Arleston n'a pas cédé à la facilité. Lanfeust accompagné du troll Hébus traîne ses guêtres comme un Don Quichotte désœuvré, bardé d'un encombrant pouvoir absolu qui le marginalise dans un monde où la paix rend les héros inutiles puisqu'il n'y a plus d'adversaire à sa taille. Le sauvetage par Lanfeust de Glippy, espèce de chat troyen qu'une petite fille n'arrive pas à faire descendre de l'arbre où il s'est perché est réellement irrésistible - Lanfeust, pathétique, y gagne un supplément d'âme - et convainc de belle manière les esprits les plus sceptiques que non, décidément non, il n'a plus rien à faire sur Troy.

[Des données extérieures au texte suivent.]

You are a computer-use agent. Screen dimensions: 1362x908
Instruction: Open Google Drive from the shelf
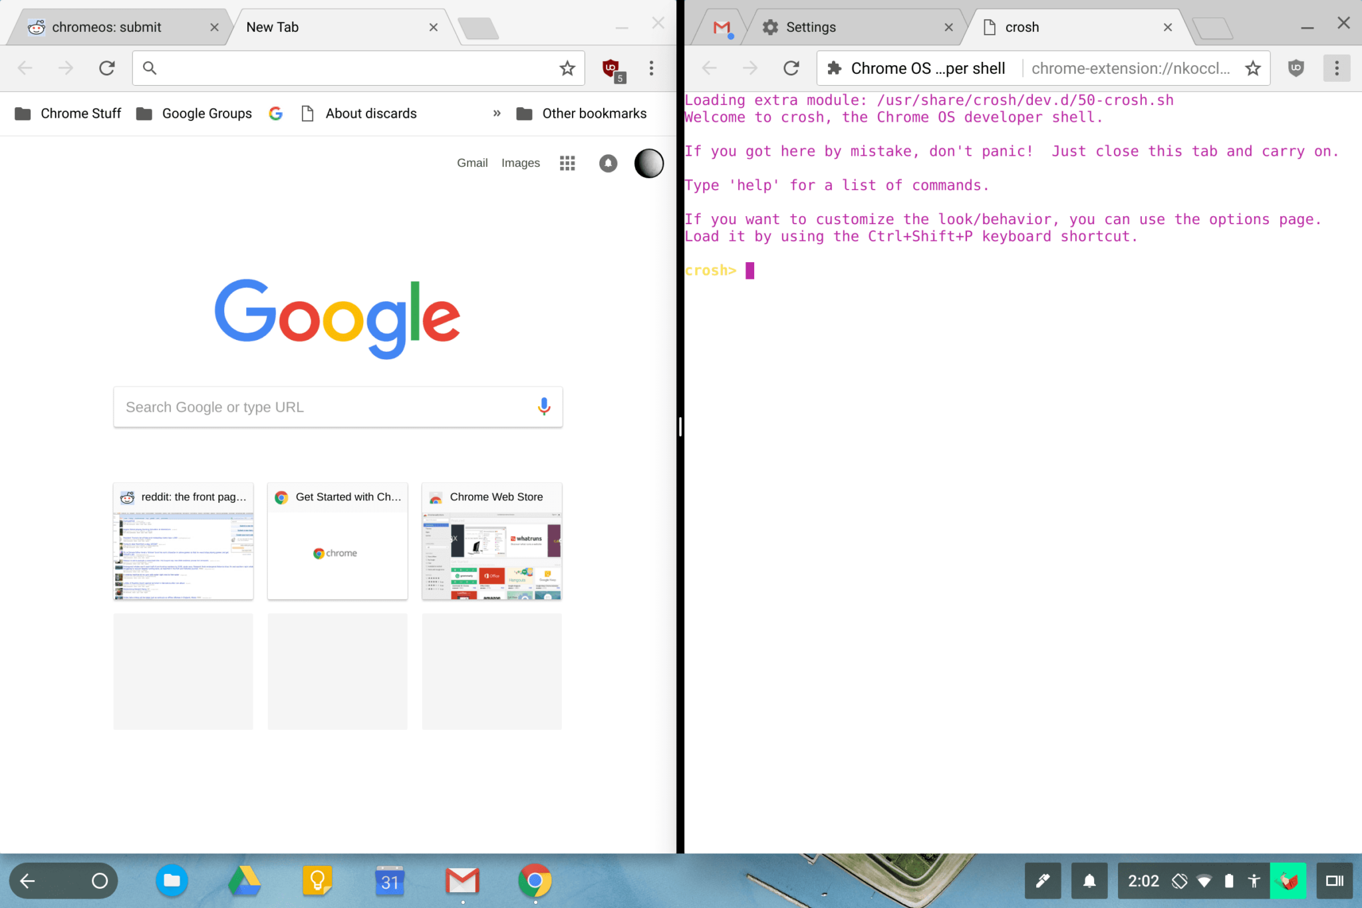coord(245,881)
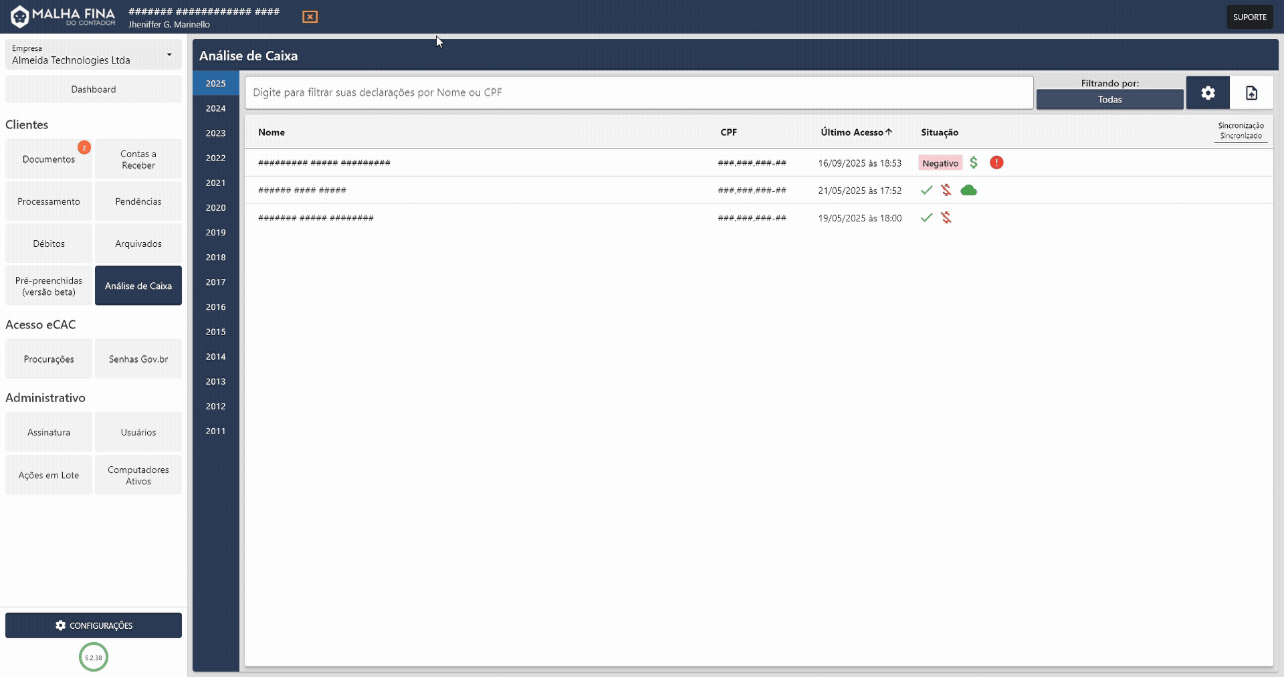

C'est là une très habile et très intelligente manière pour Arleston de (re)dire à son lectorat qu'il a fait le tour de son personnage dans sa dimension actuelle, qu'il est maintenant nécessaire de passer à autre chose. L'introduction d'une héroïne de l'espace moins tiède que Cyann et plus réfléchie que Cixi - avec des protubérances mammaires inverses aux siennes - achève pour ma part d'enfoncer le clou, de se détacher des poncifs de l'héroïc fantasy et des donzelles sculpturales pour repartir sereinement sur des bases connues tout en changeant radicalement d'univers. Cette introduction amorce un virage certes périlleux mais elle reste très respectueuse du lecteur - prudente diront les esprits chagrins - tout en laissant présager du meilleur.

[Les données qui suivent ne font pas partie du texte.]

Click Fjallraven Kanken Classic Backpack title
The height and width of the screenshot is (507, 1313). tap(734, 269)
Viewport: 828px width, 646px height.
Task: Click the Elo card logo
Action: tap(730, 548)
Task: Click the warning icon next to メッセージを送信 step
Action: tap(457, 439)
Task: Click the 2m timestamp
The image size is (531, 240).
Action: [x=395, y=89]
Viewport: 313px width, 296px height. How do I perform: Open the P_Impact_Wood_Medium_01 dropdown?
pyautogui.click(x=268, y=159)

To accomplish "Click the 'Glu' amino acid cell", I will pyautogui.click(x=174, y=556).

Charge à d'autres critiques et lecteurs de juger maintenant de manière plus approfondie - et sur la durée - ce nouveau cycle. Arleston, même si on lui reproche fort injustement son stakhanovisme imaginatif - qui conduit parfois il est vrai à certaines constantes dans ses différentes productions - s'est rarement montré décevant. Et l'histoire se chargera sans doute de l'inscrire durablement sur les tablettes à bulles du neuvième art. Il sera toujours temps de regretter Maître Arleston si d'aventure, à l'instar de Blake et Mortimer, d'autres scénaristes reprennent un jour avec plus ou moins de bonheur cette fresque exemplaire de rythme et d'imagination qu'est Lanfeust de Troy. La comparaison avec l'original remettra peut-être alors les pendules à l'heure. On peut décalquer le talent. On ne le recréera pas dans ce qu'il a d'unique et d'un peu magique.